Friendship and mathematics
I don’t know what friendship means to you. I also don’t care. If somebody is to be a friend with me, it’s my definition of friendship that matters.Never had a male friend. All my friends to the date were women.
I had male relatives, school-comrades, dates, lovers, husbands, colleagues, neighbours, acquaintances. Never friends.
When a man on a dating site expresses a wish to be friend with me in the initial message, I regard him as a left-behind in more than one sense of the word.
I’ve read somewhere (could be the Guardian), that forming a friendship takes from 100 to 400 hours of quality time spent together. Let’s do some mathematics and let’s take the minimum as a start.
Hence, we start with 100 hours of quality time. A show at the Opera takes ca 2 hours and we can meet a couple of hours before for dinner: makes 4 hours at a time. 100 / 4 = 25. A year has 52 weeks. I have my friend, whom I meet at least once a month, and I paddle every week-end, if weather allows. Additional hinder: opera and restaurants are quite costly in Sweden. The conclusion I landed at is that it could happen 5 times a year, if I really make a lot of efforts and sacrifices (any reason I’d want to?). Nonetheless, under the most favourable circumstances, It’d take 5 years to fulfill this minimum of 100 quality hours spent together. Chances are, that we might realise after all that time (and money) wasted, that we are not friends. (Quite a discovery, isn’t it?)
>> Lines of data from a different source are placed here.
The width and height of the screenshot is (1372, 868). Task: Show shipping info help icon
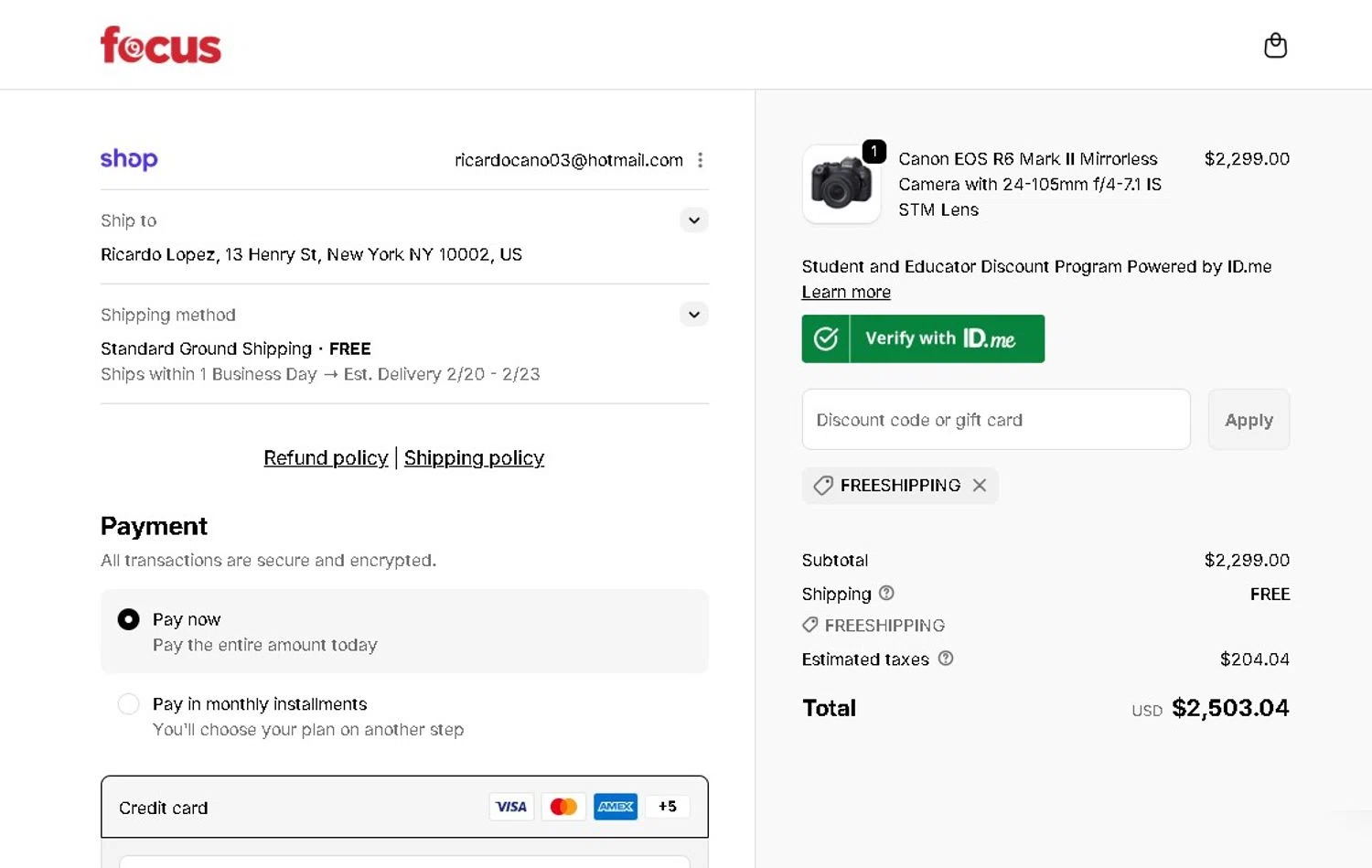(x=886, y=593)
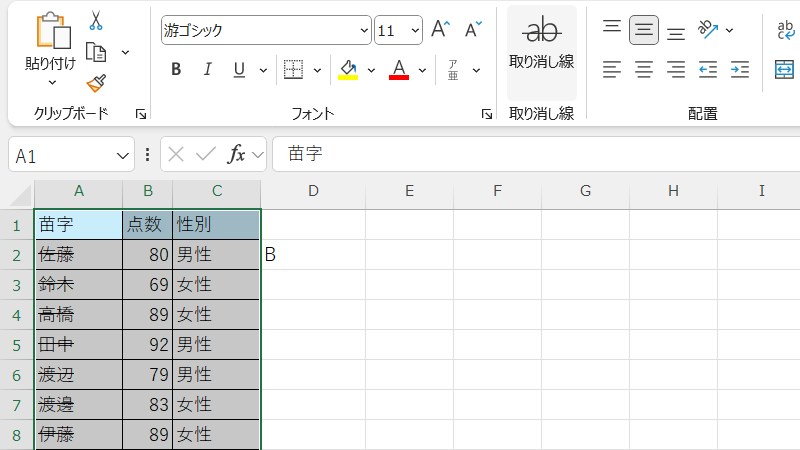Click the Format Painter brush icon
800x450 pixels.
[x=96, y=82]
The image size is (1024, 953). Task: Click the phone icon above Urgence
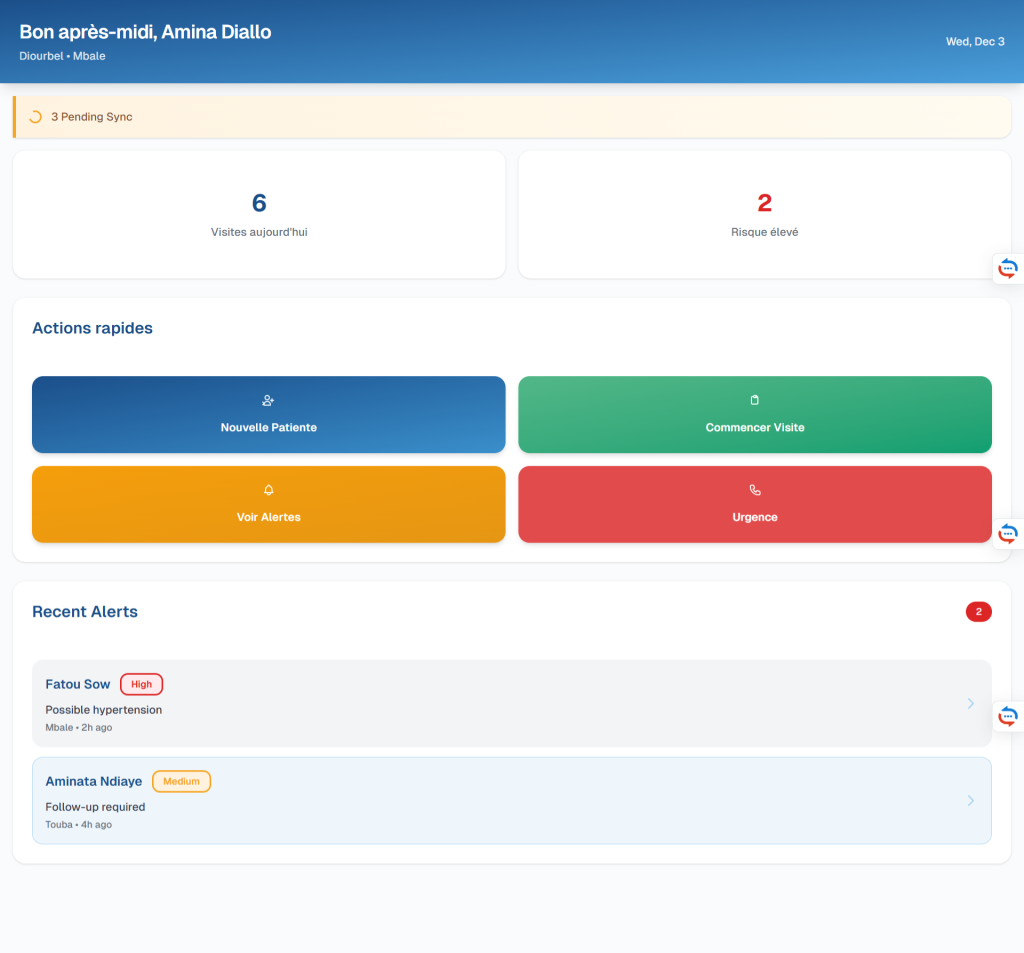coord(755,490)
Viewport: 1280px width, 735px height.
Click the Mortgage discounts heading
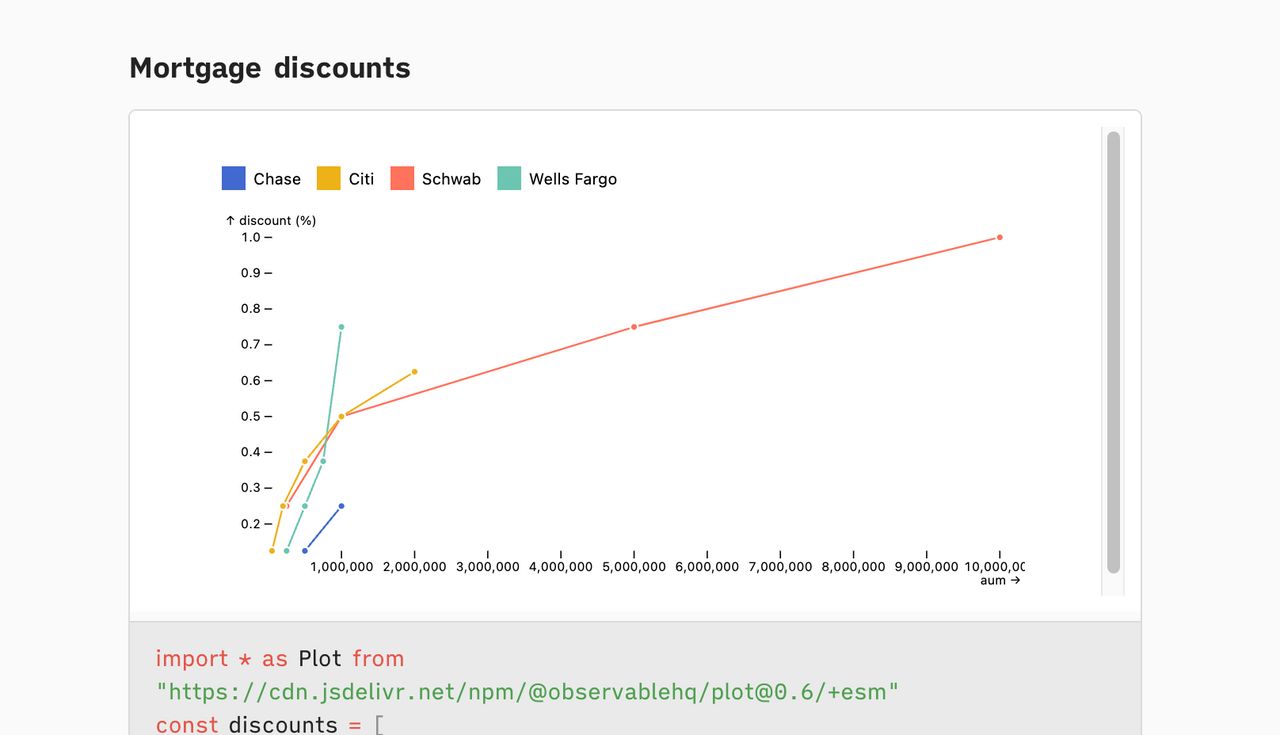coord(270,68)
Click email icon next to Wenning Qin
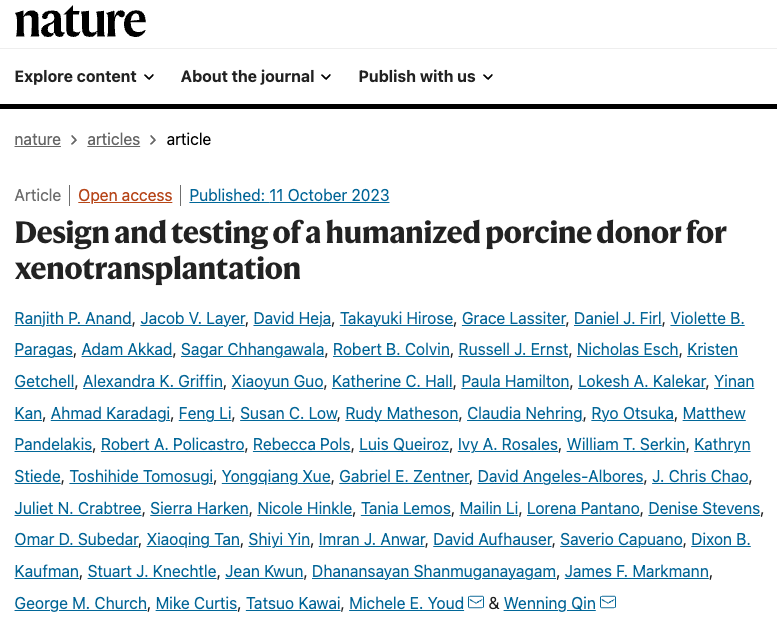This screenshot has height=618, width=777. (x=608, y=603)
There is also a slim chance, that we’d discover that we are friends. Well, good! But a friend isn’t a date. So, my friend, you will not mind when I prefer going to a date instead of meeting you. None of my friends ever minded, so why would you?
A friend means loyalty and obligation of support, that you free-willingly accept because you like the person. Would you, please, explain me why a random male passer-by expects me to grant him loyalty and support on the first notice?
PS this subject was trigged by a Q-Anonist suggesting that he is my friend. Duh!
Comments (25)
Should I write all this in my next reply to some friendship request?
Sharing with friends is very common, restaurants, theaters, Cinemas, Karaokes, bars and so forth are not expensive (between 10 and 20 $us). Also distances are not very far (20 to 30 minutes to travel) and you are with your friend. Except in big cities like Buenos Aires, Rio de Janeiro, Mexico DF, Santiago de Chile o Lima.
Also I`ve notice that getting friends in USA and Europe It`s sometime more difficult, I think It`s matter of culture. People is not friendly, in some cases people don`t even smile, many people live their lives alone and so forth.
In fact, I would advise you to get Latino Friends, You`ll have nice moments.!!
I agree with you regarding friends being a lot warmer in paises Latinos, but..
The OP is talking about the CS world and those who want to be your "friend" on first email contact.
Not sure what you mean with "a bit on the side". Do you mean "lovers"? Then it's ok to say the word, you appear to be adult enough.
"A bit on the side" is a very common colloquial expression - used by adults all over the world.
There are a lot of English axioms, that I don't understand. That's the reason I ask for clarification. Being "used around the world" doesn't explain much :)
and as you do not have any male friends then it shows that you do not get along with males ,,there you go your question answered ,,,simple
What question?
And I'm talking about life long friends here. Male or female.
Comments from Chesny never cease to amaze me..
Thanks for the "bit on the side" explanation.